He finished and gave a nod to Forte. Forte nodded back and took it on down. No big frickin’ deal.
Back to you, curlylocks.
The guy didn’t blink, but did another one, this time down-in-thegutter and a little self-indulgent for Forte’s taste. But fine. Forte let him wallow around in it, then did a little wallowing of his own and threw in a new riff for good measure.
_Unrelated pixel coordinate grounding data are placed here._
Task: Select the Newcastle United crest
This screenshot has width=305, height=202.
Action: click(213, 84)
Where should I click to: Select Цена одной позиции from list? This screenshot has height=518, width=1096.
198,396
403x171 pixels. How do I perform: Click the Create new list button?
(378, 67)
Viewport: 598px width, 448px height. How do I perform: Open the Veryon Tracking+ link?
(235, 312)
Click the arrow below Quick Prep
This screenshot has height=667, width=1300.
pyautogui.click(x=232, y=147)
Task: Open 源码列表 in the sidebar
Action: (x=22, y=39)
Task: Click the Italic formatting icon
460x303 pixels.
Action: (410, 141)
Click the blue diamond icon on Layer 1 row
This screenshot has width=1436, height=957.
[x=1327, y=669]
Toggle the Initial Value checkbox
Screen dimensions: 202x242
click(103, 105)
A curl formed at the other guy’s lip. The poor bastard was taking this way too serious. But the weird part was Forte could tell he hadn’t even really let loose yet. Why was he getting all pissy if he wasn’t even shooting off his best ammo?
The two volleyed back and forth, adding a new sting or a righteous blaze each time. Forte ignored the cranked-out vibe coming from the other guy, and just enjoyed. He felt like he’d gone days without water and finally hopped in a lake. Bruce’s quest seemed the right thing to do, but a guy’s got to get his fix every now and then.
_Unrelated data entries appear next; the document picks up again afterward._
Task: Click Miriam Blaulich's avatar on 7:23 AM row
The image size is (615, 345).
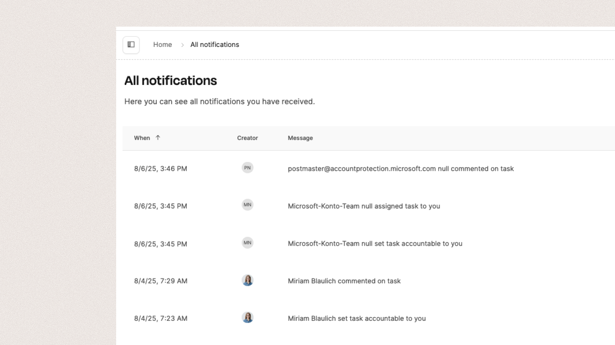Action: click(248, 318)
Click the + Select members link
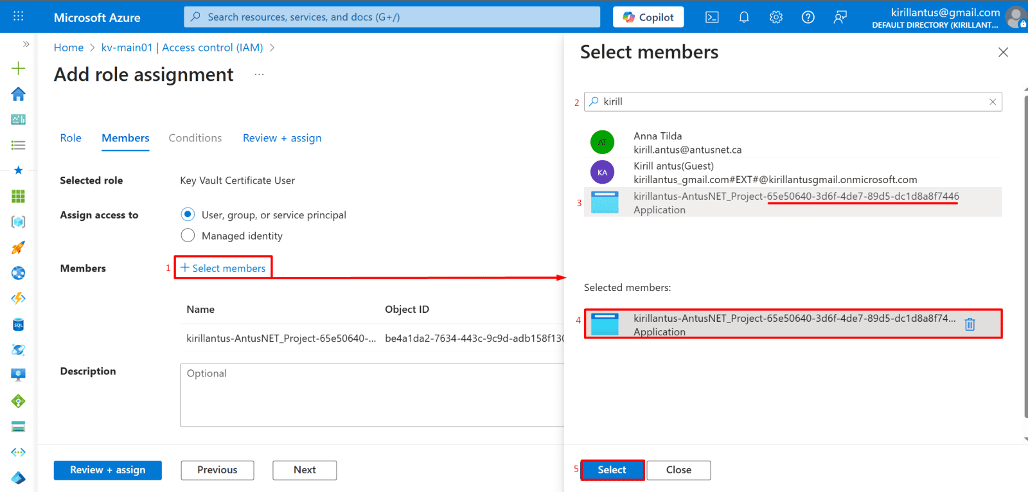This screenshot has height=492, width=1028. [x=223, y=268]
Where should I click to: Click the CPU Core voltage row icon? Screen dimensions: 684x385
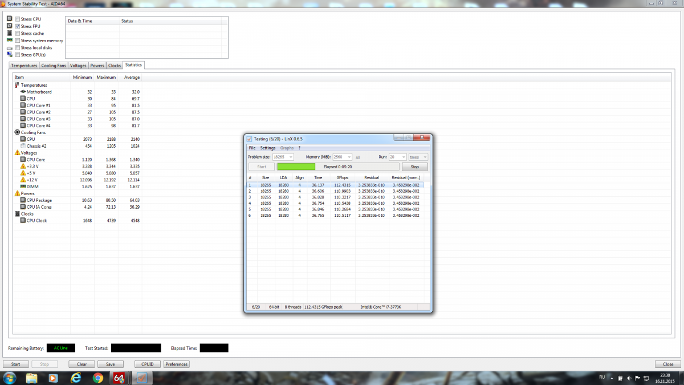pyautogui.click(x=23, y=160)
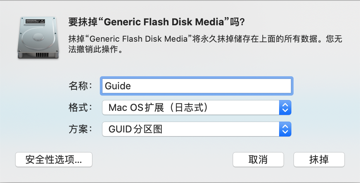Click the hard disk drive icon
This screenshot has height=183, width=360.
38,38
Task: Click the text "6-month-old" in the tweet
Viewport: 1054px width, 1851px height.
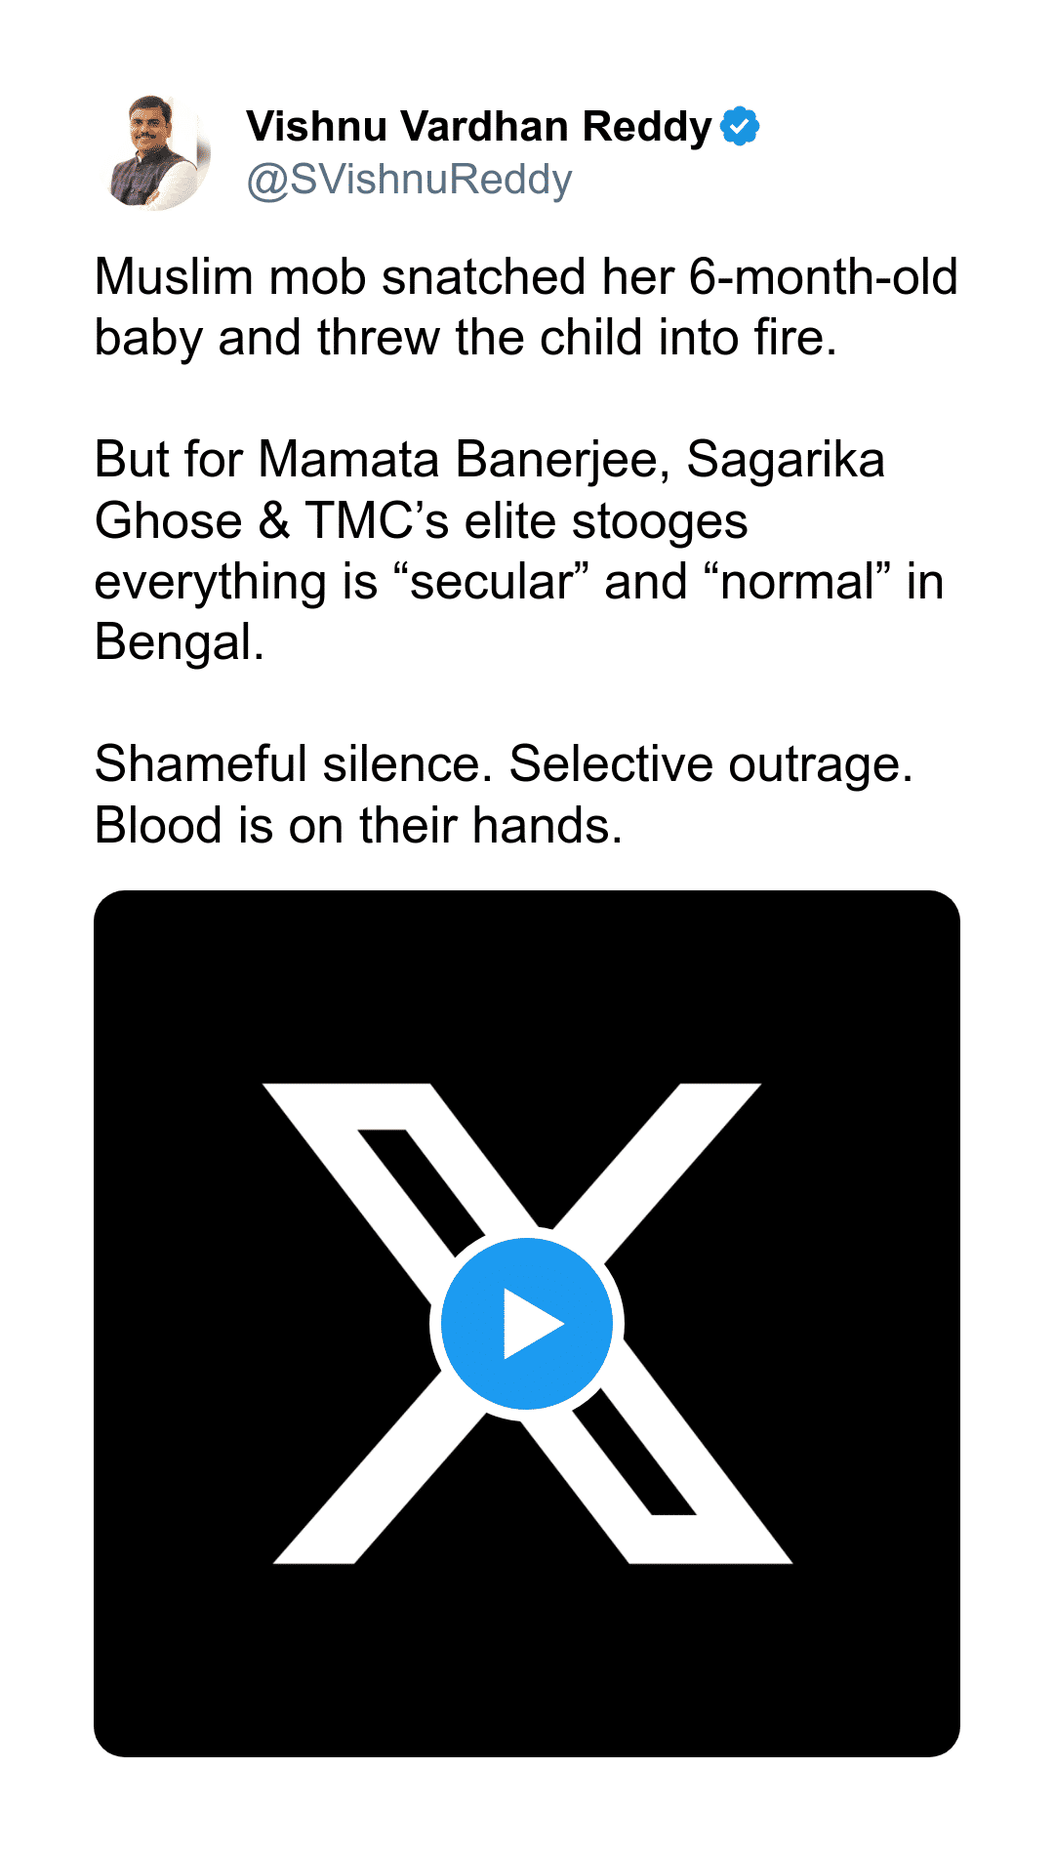Action: (x=823, y=277)
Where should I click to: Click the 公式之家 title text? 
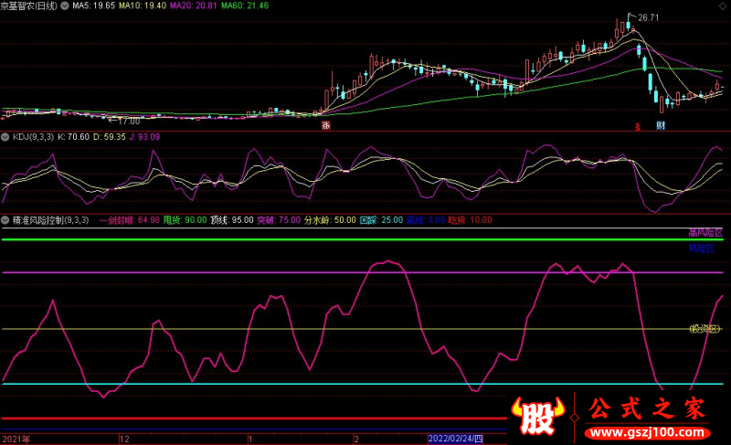(x=647, y=408)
There went the chin. The other guy got that look of concentration with the dimpled chin up into the lips, and Forte knew he was about to launch it. Fine. Forte wanted him to know he’d be ready.
His turn came around again and he had to cavort a little. He let his fingers do the talking.
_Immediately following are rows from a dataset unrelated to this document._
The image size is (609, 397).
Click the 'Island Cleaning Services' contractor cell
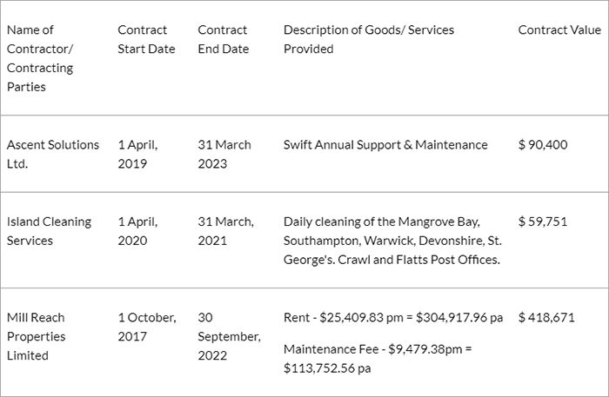(x=49, y=230)
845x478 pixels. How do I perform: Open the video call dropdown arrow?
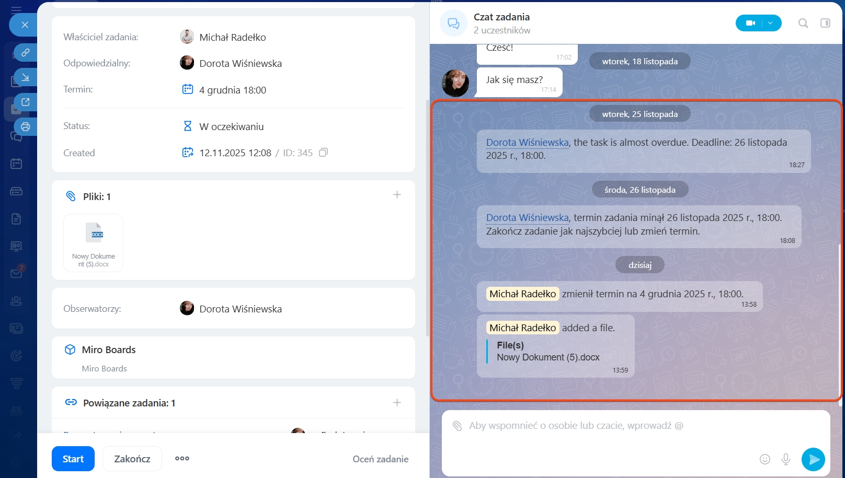point(770,23)
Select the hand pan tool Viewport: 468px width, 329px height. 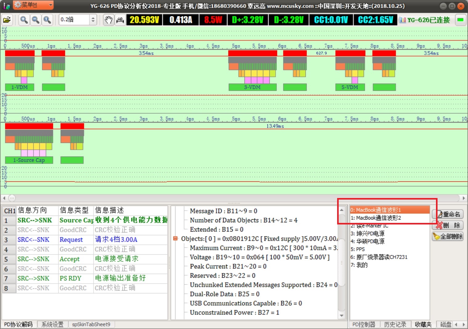coord(108,20)
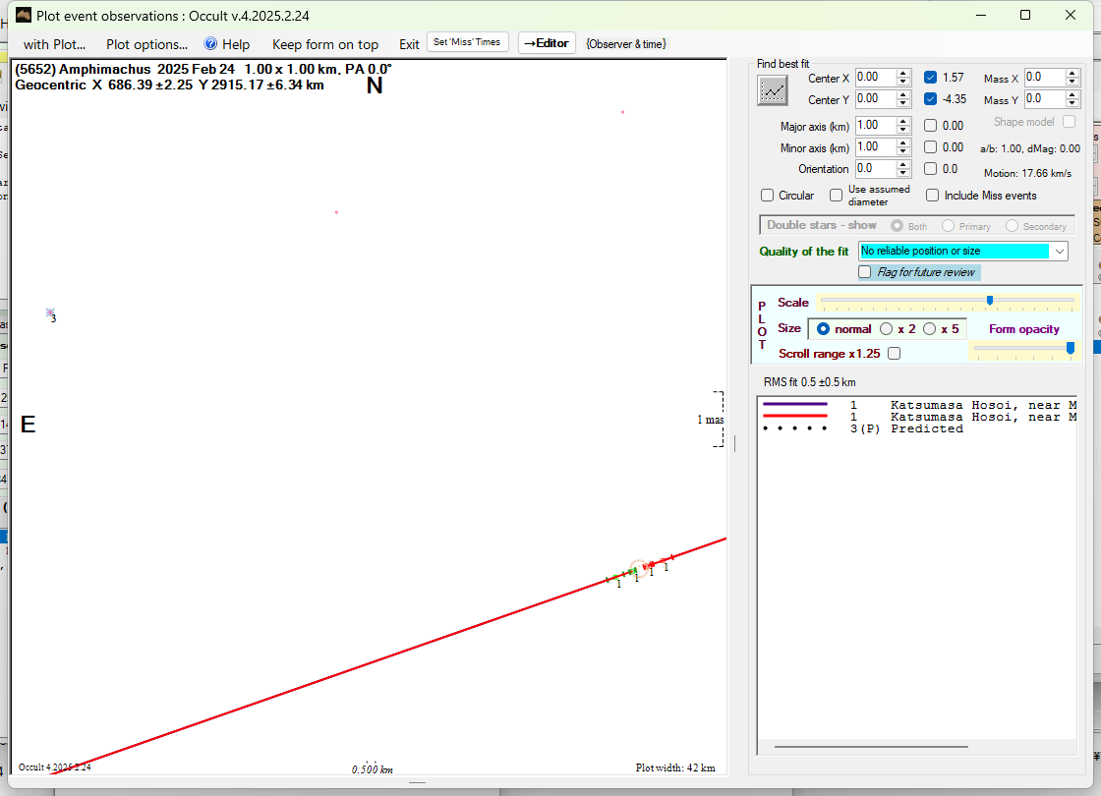
Task: Open the with Plot... menu
Action: click(x=54, y=44)
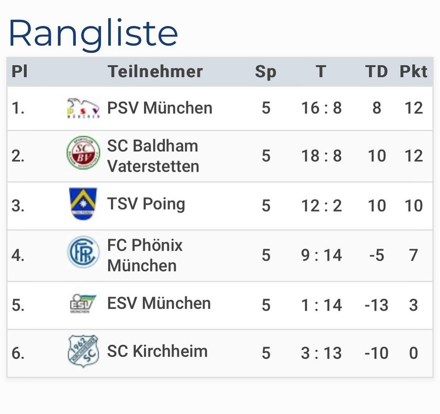
Task: Click the PSV München club logo
Action: click(83, 108)
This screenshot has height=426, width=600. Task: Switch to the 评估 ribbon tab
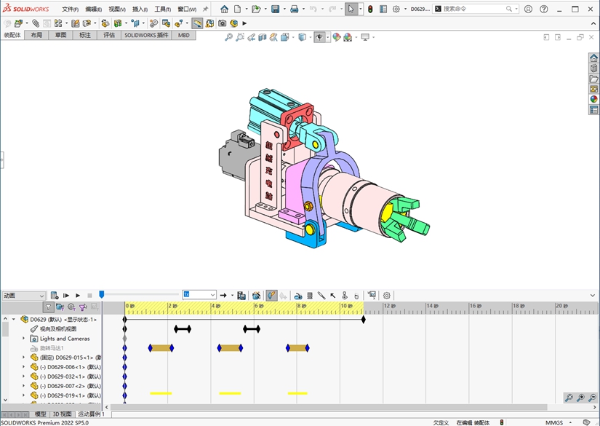pos(109,35)
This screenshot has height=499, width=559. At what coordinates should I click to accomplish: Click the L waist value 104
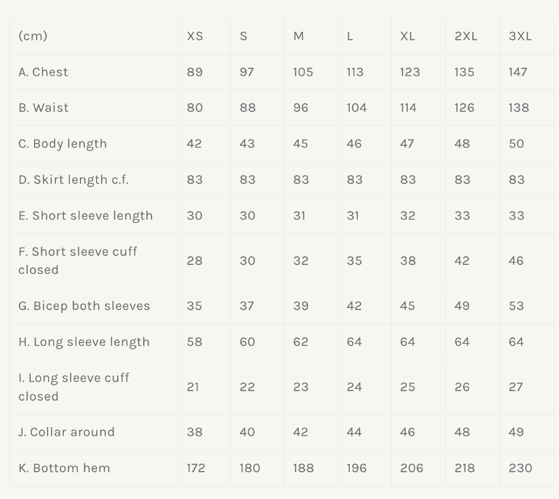click(x=356, y=108)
Backa-bow zippy-wow-wow inchanaga muthahfuckah!!!
The crowd really dug that one, and curly-top really hated it. His mouth cinched up so that his lips completely disappeared. He placed his fingers high on the neck and cranked out some serious vibes. Face-off or not, Forte was impressed. The tone was so intense that it came across to Forte almost like an electric charge. He was still dazzled when his turn came again.
He played the riff back and felt like he did it some justice, but he didn’t add anything else.
And when curly took his turn again, that weird electric charge once more seized Forte at the fingertips, this time much more intense. He suddenly had trouble moving his hands properly. His fingers could move up and down the frets, but that weird charge paralyzed his hand so he couldn’t let go of the neck. He was able to return the riff, but it felt like doing so caused the blood to dry up in his veins.
He looked at Shannon.
She was clapping, rocking out. She had no idea.
Forte took a hard look at his opponent. Slowly, sickeningly, he realized what was happening. This guy wasn’t just a straight guitar player.
He was on the quest attack.
It was Forte’s turn again. He played through it as best he could, and though he executed okay, he contributed nothing interesting. He was afraid to. Still, even playing it safe, he once again felt his blood turn to sludge.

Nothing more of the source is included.